Nick Kellogg

Paris Basketball
- Position: Guard
- League: LNB Pro B

Personal information
- Born: December 11, 1991 (age 34) Westerville, Ohio, U.S.
- Listed height: 6 ft 3 in (1.91 m)
- Listed weight: 198 lb (90 kg)

Career information
- High school: St. Francis DeSales (Columbus, Ohio)
- College: Ohio (2010–2014)
- NBA draft: 2014: undrafted
- Playing career: 2014–present

Career history
- 2014–2015: BC Batumi
- 2015–2017: Start Lublin
- 2018–present: Paris

Career highlights
- Second-team All-MAC (2014); MAC All-Freshman team (2011);

= Nick Kellogg =

American basketball player

Nick Kellogg (born December 11, 1991) is an American professional basketball player who plays for Paris Basketball. He is the son of former National Basketball Association (NBA) player Clark Kellogg. He went to St. Francis DeSales High School in Columbus, Ohio, where he played basketball and competed in consecutive state Final Fours. He played collegiate basketball for Ohio University.

==College career==

===Recruitment===

College recruiting information
| Name | Hometown | School | Height | Weight | Commit date |
| Nick Kellogg PG | Westerville, OH | St. Francis DeSales HS | 6 ft 3 in (1.91 m) | 185 lb (84 kg) | Nov 19, 2009 |
Recruit ratings: Rivals: (86)
Overall recruit ranking:
Note: In many cases, Scout, Rivals, 247Sports, On3, and ESPN may conflict in their listings of height and weight.; In these cases, the average was taken. ESPN grades are on a 100-point scale.; Sources: "Ohio Commit List for 2010". Rivals.; "Scout.com: Men's Basketball Recruiting". Scout.; "Ohio Basketball Recruiting 2010". ESPN.; "Scout.com Team Recruiting Rankings". Scout.; "2010 Team Ranking". Rivals.;

===Overview===
Kellogg was a four-year starter for the Ohio Bobcats men's basketball team, helping the Bobcats win the MAC tournament in 2012. In the 2013–14 season, he set the school record for career 3 point shots made (previously held by former teammate D. J. Cooper) in his final regular season game as a Bobcat versus Miami (OH). Kellogg later broke the same record for the Mid-American Conference (MAC) in the first round MAC tournament win over Ball State. During his career at Ohio, Kellogg participated in the NCAA tournament (2012) ending in the "Sweet Sixteen", NIT (2013), and the CIT (2011 and 2014).

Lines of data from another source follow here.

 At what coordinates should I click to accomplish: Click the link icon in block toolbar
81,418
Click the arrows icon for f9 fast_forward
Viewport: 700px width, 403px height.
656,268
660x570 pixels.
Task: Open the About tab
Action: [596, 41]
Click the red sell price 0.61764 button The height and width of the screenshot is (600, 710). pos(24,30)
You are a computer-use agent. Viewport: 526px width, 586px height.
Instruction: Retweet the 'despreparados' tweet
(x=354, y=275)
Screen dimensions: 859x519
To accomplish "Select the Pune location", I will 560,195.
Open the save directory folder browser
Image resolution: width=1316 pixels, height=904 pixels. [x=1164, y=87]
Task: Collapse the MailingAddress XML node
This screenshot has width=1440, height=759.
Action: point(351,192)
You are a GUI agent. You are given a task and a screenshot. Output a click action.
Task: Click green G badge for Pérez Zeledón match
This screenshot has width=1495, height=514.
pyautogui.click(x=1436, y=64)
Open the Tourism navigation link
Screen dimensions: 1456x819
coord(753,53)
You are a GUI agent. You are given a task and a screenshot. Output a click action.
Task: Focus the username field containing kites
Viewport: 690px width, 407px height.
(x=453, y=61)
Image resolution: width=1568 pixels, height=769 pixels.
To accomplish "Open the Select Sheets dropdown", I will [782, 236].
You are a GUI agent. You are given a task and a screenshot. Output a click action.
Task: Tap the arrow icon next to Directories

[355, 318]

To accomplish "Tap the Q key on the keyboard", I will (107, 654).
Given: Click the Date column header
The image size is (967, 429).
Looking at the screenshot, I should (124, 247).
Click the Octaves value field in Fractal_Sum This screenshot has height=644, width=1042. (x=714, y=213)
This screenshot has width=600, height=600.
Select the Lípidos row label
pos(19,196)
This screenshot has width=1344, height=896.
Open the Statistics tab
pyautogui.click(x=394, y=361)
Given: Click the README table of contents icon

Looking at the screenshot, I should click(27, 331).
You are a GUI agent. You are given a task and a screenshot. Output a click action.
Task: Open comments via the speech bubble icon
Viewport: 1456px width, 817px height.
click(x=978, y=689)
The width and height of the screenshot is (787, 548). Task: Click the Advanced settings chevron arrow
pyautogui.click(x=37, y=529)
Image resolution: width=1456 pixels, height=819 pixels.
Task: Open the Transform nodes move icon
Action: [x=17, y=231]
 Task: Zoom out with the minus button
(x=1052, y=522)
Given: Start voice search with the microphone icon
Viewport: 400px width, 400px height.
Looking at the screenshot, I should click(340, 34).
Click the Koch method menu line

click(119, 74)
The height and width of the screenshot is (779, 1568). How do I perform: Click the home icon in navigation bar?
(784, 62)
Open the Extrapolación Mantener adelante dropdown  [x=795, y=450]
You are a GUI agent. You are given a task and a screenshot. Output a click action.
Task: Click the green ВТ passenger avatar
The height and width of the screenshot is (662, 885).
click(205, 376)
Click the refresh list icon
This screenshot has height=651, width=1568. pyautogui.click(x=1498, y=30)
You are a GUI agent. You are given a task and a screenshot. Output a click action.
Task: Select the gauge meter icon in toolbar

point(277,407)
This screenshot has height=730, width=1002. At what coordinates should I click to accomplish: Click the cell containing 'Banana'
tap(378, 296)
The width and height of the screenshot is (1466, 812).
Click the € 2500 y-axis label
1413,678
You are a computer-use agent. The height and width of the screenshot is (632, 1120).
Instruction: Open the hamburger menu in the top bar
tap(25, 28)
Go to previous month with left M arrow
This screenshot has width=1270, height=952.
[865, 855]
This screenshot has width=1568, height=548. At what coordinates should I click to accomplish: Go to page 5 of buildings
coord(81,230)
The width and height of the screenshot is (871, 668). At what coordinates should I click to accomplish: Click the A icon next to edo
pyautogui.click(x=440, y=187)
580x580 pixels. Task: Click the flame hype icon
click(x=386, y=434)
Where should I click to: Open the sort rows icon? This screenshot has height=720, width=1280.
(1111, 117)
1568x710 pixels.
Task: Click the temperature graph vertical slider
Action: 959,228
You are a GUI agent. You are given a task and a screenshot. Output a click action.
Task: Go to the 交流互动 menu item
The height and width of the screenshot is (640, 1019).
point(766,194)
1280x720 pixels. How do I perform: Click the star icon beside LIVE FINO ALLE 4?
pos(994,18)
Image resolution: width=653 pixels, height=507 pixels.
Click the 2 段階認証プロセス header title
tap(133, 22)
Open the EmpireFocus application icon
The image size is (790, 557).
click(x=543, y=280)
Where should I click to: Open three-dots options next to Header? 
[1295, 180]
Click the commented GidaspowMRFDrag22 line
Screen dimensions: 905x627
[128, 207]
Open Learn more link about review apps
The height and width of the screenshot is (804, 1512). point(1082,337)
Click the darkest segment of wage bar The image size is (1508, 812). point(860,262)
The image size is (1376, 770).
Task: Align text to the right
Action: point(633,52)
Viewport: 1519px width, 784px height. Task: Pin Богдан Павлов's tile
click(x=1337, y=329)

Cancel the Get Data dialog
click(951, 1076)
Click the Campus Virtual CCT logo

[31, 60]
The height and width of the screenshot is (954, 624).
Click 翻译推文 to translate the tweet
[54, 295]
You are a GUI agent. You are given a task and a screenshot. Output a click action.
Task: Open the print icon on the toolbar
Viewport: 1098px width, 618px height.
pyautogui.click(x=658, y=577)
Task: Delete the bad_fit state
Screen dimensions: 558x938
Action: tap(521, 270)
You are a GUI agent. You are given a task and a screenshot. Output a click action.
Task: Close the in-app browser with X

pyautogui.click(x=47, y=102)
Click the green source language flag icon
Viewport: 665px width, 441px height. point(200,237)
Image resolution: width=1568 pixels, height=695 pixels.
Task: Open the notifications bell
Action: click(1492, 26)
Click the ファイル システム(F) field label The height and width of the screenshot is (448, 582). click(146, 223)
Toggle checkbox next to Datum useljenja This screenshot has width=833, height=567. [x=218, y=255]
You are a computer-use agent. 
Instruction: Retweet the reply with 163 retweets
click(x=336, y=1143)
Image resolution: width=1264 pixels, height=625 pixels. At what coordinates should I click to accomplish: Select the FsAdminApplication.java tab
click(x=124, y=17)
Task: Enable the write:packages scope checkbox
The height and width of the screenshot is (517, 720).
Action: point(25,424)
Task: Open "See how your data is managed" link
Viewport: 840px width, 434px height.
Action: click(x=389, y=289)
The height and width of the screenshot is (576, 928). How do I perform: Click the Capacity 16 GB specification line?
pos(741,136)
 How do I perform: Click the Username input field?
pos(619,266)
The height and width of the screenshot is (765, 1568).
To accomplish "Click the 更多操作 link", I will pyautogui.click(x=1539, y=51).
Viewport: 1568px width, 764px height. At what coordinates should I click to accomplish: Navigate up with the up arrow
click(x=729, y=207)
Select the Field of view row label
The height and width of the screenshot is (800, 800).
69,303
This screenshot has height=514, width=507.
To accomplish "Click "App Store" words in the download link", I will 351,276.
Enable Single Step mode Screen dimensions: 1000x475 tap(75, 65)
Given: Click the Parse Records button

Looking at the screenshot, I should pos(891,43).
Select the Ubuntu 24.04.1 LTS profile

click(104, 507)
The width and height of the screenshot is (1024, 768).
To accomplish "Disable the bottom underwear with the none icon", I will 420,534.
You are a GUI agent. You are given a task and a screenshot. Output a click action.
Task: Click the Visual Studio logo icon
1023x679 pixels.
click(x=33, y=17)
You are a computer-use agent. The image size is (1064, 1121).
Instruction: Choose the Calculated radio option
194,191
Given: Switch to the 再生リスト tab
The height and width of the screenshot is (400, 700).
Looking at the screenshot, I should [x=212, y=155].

Kellogg played in the 2014 Portsmouth Invitational Tournament. He was 1 of 64 seniors in the NCAA invited to participate.

===Statistics===

| Season | Team | Min | FGM-FGA | FG% | 3PM-3PA | 3P% | FTM-FTA | FT% | Reb | Ast | Blk | Stl | PF | TO | PTS |
|---|---|---|---|---|---|---|---|---|---|---|---|---|---|---|---|
| 2010–11 | Ohio | 25.8 | 2.4–5.8 | .417 | 1.8–4.2 | .435 | 1.1–1.4 | .760 | 1.4 | 2.0 | 0.0 | 0.8 | 2.2 | 1.1 | 7.8 |
| 2011–12 | Ohio | 27.5 | 2.9–6.4 | .449 | 2.3–5.4 | .427 | 0.9–1.1 | .897 | 2.0 | 1.1 | 0.1 | 1.1 | 1.9 | 0.8 | 9.0 |
| 2012–13 | Ohio | 25.6 | 2.7–6.5 | .418 | 1.6–4.7 | .338 | 1.0–1.3 | .791 | 2.1 | 1.4 | 0.1 | 1.0 | 1.8 | 1.2 | 8.0 |
| 2013–14 | Ohio | 32.6 | 5.3–11.5 | .462 | 2.4–6.0 | .392 | 2.5–2.9 | .887 | 3.6 | 2.9 | 0.0 | 1.1 | 2.1 | 1.5 | 15.5 |

All statistics are from espn.com

==Professional career==
On October 30, 2016, Kellogg was acquired by the Windy City Bulls, but was waived on November 4.